*ТЕКСТ ДЛЯ ЧТЕНИЯ*

◇ ◇ ◇ ◇ ◇

Репрессии против ведущих специалистов РНИИ не были заранее спланированной акцией, а стали лишь частью лавинообразного процесса, который обрушился на страну, и были столь же случайны и неотвратимы, как лавина. И тем не менее при всей локальности этих, казалось бы, частных репрессий они позволяют судить об ужасающих масштабах творившихся тогда злодеяний. Осознание этого факта начинается с простого сопоставления двух совпадающих по времени событий — репрессий против ведущих ракетчиков страны и информации из Германии, полученной от резидента, которая по всем законам здравого смысла должна была вызвать особую заботу по обеспечению работ РНИИ. Вот что известно по архивным данным КГБ: «...Уже в 1937 г. докладывалось о показательных стендовых испытаниях ракеты инженера Брауна и ее тактике-технических характеристиках. Надежный источник присутствовал на этих испытаниях среди почетных гостей. В 1938 г. разведка продолжала информировать о ходе работы над этой ракетой, а также над другой военной техникой не только в Германии, но и в других странах» [147].

◇ ◇ ◇ ◇ ◇

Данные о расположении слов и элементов
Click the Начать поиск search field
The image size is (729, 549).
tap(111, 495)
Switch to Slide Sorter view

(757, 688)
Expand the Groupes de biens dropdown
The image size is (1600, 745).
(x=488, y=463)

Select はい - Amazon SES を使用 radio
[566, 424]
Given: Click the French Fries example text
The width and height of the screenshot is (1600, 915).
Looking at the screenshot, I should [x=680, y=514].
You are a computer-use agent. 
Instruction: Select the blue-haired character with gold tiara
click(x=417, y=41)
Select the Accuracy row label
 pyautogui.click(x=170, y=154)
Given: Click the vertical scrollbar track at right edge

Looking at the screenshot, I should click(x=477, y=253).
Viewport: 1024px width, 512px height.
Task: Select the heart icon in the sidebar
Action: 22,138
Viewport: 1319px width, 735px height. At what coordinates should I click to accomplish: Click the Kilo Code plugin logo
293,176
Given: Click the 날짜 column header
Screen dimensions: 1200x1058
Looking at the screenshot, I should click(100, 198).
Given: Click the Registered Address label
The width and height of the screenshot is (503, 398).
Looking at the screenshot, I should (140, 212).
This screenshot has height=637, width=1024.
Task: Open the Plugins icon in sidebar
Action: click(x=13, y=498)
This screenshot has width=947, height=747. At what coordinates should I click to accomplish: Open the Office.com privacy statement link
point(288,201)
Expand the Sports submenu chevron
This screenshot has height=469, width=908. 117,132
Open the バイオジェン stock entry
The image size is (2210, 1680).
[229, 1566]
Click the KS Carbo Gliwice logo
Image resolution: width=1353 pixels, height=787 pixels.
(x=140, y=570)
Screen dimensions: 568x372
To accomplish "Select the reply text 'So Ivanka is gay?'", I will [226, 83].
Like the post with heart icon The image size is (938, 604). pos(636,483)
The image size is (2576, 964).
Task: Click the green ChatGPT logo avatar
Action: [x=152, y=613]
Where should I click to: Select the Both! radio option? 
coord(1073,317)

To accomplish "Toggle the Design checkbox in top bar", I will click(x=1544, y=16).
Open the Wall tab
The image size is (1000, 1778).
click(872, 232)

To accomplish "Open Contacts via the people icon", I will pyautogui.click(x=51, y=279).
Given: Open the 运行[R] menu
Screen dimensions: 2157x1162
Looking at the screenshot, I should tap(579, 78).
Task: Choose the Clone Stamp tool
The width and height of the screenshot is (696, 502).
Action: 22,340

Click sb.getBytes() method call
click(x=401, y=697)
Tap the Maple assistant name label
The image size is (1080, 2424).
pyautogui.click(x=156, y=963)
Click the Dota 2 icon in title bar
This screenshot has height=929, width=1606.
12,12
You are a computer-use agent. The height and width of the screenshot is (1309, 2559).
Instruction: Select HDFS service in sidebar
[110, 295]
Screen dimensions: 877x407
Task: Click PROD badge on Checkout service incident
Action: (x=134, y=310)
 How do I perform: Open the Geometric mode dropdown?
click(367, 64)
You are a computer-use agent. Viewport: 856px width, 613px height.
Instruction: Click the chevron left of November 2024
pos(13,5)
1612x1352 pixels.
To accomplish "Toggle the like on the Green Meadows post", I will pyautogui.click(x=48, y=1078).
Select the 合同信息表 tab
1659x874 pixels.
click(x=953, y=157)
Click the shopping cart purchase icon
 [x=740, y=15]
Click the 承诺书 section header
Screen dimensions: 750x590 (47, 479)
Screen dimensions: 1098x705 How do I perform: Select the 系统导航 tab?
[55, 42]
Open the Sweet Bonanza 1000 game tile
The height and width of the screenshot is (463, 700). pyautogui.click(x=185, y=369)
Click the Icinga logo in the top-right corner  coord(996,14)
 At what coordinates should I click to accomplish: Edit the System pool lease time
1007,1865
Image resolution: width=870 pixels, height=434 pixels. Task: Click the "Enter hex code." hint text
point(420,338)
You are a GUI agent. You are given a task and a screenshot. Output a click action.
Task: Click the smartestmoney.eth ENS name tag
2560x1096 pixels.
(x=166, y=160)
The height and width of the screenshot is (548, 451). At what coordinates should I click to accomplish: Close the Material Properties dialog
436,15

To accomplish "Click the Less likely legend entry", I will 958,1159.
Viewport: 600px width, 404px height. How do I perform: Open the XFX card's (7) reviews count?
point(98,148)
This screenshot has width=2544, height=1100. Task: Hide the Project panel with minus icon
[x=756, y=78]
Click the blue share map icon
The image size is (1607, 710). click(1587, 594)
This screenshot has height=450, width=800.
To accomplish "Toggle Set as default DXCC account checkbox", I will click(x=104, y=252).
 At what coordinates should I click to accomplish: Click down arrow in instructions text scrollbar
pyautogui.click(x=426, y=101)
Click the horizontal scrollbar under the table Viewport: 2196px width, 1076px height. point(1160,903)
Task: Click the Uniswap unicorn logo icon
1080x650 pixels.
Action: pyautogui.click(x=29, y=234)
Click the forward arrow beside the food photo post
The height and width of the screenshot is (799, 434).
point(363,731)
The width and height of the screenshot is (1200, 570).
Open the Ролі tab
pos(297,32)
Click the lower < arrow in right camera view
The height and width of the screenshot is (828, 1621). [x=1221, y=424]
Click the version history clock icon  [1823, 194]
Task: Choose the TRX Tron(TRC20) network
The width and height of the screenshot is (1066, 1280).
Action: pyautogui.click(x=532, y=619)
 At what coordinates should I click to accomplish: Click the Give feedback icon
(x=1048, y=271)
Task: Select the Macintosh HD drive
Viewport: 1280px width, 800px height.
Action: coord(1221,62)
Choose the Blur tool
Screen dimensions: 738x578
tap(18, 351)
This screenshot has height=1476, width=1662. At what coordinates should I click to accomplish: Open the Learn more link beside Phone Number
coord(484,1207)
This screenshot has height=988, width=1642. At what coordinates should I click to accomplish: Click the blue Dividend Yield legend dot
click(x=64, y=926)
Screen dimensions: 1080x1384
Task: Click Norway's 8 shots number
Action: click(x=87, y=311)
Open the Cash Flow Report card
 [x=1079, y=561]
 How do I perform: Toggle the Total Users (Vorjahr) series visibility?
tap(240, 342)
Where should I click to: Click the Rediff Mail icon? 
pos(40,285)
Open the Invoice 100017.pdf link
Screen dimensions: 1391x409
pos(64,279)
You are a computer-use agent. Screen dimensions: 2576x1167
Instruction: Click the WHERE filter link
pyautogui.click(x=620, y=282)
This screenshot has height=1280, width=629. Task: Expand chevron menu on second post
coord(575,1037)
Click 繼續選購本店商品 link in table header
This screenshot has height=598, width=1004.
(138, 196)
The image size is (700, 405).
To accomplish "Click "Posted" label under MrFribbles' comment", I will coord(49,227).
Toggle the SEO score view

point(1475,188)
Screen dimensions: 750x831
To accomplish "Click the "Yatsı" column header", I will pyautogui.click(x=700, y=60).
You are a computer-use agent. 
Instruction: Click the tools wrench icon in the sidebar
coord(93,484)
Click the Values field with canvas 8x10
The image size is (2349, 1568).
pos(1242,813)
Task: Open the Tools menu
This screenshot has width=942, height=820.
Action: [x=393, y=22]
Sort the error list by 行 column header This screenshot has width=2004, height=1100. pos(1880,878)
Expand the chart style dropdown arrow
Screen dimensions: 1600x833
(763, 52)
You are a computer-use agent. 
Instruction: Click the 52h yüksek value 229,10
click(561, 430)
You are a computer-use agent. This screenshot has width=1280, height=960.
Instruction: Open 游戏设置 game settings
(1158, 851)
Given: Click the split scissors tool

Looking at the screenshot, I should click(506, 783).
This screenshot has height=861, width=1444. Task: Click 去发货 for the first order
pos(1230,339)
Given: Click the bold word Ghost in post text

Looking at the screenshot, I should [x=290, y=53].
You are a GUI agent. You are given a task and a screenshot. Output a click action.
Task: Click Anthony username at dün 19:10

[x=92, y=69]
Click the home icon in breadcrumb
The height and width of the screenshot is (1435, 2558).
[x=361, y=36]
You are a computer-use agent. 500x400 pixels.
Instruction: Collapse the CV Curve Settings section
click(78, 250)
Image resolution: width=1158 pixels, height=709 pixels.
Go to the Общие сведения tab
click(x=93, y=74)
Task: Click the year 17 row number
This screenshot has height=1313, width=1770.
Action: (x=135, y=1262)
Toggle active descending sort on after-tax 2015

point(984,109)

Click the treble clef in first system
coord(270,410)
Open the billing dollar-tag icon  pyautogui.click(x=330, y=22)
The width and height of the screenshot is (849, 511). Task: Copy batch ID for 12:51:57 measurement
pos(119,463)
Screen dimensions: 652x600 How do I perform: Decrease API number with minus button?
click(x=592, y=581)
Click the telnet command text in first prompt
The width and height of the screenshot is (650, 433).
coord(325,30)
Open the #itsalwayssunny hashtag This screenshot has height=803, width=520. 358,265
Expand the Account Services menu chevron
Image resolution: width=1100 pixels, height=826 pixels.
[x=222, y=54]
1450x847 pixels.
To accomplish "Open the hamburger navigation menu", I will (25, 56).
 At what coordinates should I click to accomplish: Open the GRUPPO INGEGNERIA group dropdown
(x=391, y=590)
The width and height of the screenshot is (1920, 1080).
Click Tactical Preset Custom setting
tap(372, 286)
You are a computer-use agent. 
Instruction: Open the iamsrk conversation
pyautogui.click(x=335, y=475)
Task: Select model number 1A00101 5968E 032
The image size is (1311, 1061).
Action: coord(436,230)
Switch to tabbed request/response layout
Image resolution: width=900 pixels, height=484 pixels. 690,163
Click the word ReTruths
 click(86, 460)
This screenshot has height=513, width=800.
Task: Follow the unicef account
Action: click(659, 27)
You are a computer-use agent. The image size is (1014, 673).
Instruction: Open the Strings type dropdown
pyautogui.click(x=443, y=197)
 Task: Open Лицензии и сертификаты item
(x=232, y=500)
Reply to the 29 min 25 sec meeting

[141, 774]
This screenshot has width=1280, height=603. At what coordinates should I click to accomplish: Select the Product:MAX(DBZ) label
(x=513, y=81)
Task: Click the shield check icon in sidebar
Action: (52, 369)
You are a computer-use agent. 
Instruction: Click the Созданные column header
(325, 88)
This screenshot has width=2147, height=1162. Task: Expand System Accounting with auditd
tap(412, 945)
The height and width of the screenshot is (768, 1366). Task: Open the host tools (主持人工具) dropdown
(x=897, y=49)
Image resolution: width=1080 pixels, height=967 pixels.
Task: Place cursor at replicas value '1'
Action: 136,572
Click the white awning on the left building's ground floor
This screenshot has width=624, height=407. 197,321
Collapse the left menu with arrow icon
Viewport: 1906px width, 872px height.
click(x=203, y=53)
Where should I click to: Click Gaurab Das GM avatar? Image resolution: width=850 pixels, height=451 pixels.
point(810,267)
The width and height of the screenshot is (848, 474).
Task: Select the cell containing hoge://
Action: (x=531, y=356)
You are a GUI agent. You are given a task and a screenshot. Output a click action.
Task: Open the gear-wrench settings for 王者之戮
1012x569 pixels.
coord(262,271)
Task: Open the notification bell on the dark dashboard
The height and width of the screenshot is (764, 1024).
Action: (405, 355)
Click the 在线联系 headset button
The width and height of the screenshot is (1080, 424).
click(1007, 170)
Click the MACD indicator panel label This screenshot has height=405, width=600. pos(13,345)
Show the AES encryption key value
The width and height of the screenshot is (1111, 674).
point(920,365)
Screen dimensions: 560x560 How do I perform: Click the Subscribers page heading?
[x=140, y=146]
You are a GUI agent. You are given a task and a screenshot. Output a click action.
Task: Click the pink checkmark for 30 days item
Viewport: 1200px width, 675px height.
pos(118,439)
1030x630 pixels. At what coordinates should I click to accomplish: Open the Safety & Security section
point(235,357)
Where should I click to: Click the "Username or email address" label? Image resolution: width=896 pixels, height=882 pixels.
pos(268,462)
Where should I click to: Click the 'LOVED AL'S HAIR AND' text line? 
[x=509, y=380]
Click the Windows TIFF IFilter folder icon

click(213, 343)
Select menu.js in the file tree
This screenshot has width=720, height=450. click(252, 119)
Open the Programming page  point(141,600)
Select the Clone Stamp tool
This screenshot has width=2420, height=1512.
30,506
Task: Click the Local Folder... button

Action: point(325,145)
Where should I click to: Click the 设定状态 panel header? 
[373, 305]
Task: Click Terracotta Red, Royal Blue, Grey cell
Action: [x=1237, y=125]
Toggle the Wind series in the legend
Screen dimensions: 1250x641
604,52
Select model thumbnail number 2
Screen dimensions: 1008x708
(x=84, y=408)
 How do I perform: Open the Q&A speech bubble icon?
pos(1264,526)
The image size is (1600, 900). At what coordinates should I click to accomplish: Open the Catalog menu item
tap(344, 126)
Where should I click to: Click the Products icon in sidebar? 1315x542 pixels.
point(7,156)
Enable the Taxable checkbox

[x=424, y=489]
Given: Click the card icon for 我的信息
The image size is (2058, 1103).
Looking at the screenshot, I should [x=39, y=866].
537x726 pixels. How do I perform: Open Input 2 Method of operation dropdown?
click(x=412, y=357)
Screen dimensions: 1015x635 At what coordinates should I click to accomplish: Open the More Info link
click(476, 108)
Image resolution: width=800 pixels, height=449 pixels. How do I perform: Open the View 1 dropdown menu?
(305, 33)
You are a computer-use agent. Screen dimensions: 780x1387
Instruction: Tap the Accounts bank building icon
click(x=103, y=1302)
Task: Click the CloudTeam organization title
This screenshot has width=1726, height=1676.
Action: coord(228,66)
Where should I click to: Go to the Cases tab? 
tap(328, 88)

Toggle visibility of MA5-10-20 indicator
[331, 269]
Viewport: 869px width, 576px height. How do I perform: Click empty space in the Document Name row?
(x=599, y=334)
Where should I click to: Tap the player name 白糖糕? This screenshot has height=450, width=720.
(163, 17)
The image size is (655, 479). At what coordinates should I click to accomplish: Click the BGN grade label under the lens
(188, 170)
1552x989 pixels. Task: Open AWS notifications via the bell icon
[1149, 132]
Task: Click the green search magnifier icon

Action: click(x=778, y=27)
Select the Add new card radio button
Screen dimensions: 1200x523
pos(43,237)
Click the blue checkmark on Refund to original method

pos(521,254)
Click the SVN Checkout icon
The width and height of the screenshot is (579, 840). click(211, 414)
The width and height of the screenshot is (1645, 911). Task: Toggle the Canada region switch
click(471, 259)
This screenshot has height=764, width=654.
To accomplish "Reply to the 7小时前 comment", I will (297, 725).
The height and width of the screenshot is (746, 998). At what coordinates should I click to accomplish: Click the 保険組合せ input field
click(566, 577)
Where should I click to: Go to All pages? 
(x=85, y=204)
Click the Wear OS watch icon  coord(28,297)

◇ ◇ ◇ ◇ ◇

*ЗАДАНИЕ A*
Согласно тексту о репрессиях против специалистов РНИИ, в каком году докладывалось о показательных стендовых испытаниях ракеты инженера Брауна?
*ЗАДАНИЕ B*
Подхватите текст о репрессиях против специалистов РНИИ и продолжите его сразу после последнего предложения.
Записи никак не связаны с текстом.

*ОТВЕТ A*
В 1937 году.

*ОТВЕТ B*
Из тех же источников известно: «На многих документах обозначена рассылка. Большей частью агентурные донесения шли на самый верх... ЦК ВКП(б) тов. Сталину, СНК СССР тов. Молотову, НКО СССР тов. Тимошенко, НКВД СССР тов. Берия... Сведения до них доводились с большой полнотой». И тем не менее при всей важности получаемой информации, особенно из Германии, в 1935 г. был репрессирован весь руководящий состав иностранного отдела разведки. Из резидентур были отозваны почти все резиденты.
Репрессии коснулись и зарубежных служб мирного профиля, в том числе и торгового представительства в Германии. В архивах КГБ была обнаружена такая справка: «3-м отделом ГУГБ49 НКВД вскрыта в системе Наркомвнешторга антисоветская троцкистская шпионско-вредительская организация, участники которой занимались вредительством, финансировали троцкистско-заграничный центр, были связаны с германской разведкой и фашистскими организациями...
49 Главное управление государственной безопасности.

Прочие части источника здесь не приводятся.